Vallillo extensively researched the subject going back to primary source documents such as the 1856 Slave Narratives of Canada and numerous other slave narratives, as well as much of the most recent scholarly work on the subject. “These are amazing accounts of self determined people who took tremendous risks to gain their freedom, often with virtually no knowledge of the world beyond their immediate location” said Vallillo. “It’s a testament to the resilient human desire for freedom.”
The show features rare first person accounts of freedom seekers who passed through Illinois such as John and Mary Little who traveled one hundred and forty miles to get to the Ohio River, crossed the river on a log, and walked barefooted through Illinois up to Chicago.
Then there was George Burroughs, a free black man from Canada, who traveled to Illinois and got a job on the Illinois Central Railroad where he helped smuggle escapees to freedom.

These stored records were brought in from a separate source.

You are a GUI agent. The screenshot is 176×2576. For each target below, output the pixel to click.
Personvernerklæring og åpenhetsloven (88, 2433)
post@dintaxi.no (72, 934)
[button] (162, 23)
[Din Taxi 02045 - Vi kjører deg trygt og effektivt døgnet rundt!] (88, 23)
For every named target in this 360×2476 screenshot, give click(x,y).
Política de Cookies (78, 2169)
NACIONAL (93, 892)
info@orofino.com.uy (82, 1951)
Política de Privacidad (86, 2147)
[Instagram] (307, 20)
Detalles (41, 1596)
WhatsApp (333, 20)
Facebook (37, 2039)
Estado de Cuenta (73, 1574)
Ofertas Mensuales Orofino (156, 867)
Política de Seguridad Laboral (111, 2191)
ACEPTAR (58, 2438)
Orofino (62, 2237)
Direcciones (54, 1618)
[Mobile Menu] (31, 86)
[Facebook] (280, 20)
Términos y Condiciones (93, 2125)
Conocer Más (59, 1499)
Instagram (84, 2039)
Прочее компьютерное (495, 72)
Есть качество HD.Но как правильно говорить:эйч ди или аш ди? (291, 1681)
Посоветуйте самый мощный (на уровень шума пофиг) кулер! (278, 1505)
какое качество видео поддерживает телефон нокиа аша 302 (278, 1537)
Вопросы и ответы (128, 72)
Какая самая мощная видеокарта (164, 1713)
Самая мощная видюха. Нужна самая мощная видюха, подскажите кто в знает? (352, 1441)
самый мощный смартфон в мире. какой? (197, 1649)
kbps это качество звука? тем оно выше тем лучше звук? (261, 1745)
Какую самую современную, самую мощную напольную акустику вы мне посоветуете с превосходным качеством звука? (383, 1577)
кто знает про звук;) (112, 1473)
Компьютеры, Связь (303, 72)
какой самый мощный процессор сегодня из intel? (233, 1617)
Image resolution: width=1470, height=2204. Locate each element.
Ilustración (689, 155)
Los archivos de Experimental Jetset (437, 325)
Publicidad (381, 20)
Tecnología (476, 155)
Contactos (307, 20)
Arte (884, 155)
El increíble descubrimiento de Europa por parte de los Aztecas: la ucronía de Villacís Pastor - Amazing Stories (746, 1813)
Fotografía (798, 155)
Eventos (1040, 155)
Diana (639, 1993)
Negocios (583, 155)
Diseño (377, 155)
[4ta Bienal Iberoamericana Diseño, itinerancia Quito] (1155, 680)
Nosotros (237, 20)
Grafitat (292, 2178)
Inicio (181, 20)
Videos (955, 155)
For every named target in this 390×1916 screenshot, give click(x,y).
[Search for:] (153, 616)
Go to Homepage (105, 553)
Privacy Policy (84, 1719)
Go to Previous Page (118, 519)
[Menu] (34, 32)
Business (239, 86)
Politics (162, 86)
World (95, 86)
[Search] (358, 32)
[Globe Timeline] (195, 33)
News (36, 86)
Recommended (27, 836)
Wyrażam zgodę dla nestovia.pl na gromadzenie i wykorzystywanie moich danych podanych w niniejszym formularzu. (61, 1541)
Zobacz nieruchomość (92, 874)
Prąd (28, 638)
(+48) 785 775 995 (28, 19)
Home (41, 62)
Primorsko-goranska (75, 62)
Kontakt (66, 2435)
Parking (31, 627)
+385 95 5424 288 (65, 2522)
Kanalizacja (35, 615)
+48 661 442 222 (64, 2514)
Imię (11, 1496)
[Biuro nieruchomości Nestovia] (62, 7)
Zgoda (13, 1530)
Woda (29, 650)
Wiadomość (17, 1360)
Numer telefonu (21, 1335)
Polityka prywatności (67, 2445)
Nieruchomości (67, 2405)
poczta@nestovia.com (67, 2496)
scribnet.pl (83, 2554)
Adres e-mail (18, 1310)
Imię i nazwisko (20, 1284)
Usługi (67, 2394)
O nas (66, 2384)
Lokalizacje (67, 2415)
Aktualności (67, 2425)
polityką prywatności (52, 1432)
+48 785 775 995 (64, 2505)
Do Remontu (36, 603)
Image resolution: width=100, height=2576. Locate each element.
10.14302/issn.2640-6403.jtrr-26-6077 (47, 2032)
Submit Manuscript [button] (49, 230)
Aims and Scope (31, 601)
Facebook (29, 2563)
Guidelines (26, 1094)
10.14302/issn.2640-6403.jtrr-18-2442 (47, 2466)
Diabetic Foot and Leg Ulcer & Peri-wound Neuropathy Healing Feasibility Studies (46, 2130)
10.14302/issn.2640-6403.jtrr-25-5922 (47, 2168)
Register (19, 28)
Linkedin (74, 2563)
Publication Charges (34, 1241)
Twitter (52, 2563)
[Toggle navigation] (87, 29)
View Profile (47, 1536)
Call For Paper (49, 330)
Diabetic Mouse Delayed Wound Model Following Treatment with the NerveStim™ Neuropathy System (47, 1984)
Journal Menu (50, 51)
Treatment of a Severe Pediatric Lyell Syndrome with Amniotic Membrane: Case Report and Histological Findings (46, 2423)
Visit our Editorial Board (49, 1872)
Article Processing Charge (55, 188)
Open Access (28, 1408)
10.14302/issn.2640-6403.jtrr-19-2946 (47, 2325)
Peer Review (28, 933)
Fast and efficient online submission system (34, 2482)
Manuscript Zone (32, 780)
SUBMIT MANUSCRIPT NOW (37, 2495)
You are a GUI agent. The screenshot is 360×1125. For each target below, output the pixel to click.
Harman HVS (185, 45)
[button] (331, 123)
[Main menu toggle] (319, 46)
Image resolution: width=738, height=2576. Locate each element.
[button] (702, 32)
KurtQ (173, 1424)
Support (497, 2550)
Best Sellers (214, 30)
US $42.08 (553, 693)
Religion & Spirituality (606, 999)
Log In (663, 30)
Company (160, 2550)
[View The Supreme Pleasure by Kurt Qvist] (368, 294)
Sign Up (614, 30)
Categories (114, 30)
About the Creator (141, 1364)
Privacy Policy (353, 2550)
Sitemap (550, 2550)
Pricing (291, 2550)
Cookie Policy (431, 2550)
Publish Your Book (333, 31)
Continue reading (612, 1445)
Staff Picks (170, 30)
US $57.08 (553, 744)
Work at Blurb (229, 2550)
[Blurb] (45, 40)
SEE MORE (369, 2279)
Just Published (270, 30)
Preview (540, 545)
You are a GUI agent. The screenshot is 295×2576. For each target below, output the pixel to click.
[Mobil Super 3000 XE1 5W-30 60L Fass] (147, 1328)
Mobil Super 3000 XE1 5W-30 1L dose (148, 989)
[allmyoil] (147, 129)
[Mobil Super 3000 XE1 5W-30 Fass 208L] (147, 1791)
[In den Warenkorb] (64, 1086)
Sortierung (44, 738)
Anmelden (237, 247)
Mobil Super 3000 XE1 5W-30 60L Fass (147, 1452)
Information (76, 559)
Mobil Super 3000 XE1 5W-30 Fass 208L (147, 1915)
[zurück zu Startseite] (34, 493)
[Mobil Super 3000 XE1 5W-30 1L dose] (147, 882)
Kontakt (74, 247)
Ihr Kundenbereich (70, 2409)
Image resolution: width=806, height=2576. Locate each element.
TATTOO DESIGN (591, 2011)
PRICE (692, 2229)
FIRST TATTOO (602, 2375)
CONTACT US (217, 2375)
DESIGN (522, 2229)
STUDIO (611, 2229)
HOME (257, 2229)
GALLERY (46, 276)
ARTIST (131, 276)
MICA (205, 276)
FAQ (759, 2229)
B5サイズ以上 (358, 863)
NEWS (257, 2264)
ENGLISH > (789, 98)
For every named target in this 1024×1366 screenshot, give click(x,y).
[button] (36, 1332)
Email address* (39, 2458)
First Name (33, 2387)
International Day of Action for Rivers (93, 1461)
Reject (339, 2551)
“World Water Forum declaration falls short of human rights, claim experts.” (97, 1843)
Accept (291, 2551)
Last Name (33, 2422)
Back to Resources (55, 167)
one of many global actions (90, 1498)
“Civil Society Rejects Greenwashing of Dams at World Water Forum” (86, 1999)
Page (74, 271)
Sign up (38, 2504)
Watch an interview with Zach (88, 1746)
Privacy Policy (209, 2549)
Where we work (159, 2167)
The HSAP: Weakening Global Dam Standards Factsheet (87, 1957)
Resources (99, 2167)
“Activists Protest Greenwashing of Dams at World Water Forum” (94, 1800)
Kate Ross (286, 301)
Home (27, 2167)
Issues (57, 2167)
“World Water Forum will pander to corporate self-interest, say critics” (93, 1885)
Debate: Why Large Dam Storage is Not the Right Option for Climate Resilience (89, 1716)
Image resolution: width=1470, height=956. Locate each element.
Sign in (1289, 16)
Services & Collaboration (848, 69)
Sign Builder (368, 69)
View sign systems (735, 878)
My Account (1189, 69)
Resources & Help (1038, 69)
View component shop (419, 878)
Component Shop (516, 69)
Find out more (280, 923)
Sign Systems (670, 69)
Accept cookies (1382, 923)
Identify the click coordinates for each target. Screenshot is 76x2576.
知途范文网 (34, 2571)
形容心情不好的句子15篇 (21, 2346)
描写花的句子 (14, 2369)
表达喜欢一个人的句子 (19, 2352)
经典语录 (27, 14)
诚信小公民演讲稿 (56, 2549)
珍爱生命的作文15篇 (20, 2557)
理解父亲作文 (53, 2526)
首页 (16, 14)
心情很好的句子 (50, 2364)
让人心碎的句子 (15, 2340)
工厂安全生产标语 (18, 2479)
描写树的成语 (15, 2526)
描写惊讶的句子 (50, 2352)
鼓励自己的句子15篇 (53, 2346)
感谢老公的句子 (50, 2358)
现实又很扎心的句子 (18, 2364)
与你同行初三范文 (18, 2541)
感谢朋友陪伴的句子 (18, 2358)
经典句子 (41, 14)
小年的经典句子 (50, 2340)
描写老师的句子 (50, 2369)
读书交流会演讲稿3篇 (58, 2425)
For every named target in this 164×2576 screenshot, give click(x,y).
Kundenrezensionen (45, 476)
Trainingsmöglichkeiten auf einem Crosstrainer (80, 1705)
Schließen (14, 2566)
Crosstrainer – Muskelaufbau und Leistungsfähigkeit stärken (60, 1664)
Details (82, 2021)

Chris Vallillo- presents "Songs of the Illinois Freedom Road" April 5, 2pm-Madden Auditorium
Chris Vallillo is a singer/songwriter and roots musician who makes the people and places of “unmetropolitan” America come to life in song. Having spent the last 30 years in the rural Midwest, he has a natural affinity for American roots music. Vallillo weaves original, contemporary, and traditional songs and narratives into a compelling and entertaining portrait of the history and lifestyles of the Midwest. Dirty Linen magazine described the music as, “vivid, original story songs”delivered with an “eye for detail and a sense of history”. In the 1980’s he was involved documenting the last of the pre-radio generation of musicians in rural Illinois. A multi-instrumentalist, Vallillo performs on acoustic guitar and bottleneck slide guitar as well as old time banjo in this show. His music has a timeless quality about it, re-creating old songs while keeping them fresh to the ear. “I want to be true to the historic nature of the piece, but I also want it to feel new and alive.” Always a project oriented artist, in the early 2000’s Vallillo began creating one man shows using music as the vehicle to explore a subject or theme. His 2008 project, titled Abraham Lincoln in Song, received the endorsement of the Abraham Lincoln Bicentennial Commission and the CD reached #10 on Billboard’s Bluegrass Album Chart. In 2016, his recording, Oh Freedom! Songs of the Civil Rights Movement Songs of the Illinois Freedom Road charted at # 6 on the folk charts and the show was staged with a band and full choir at Western IL University. That show was video taped and syndicated on Illinois Public Television. In 2024 Chris returned to his songwriter roots with a new recording and stage performance, Forgottonia, featuring original songs and instrumentals written about about rural Illinois.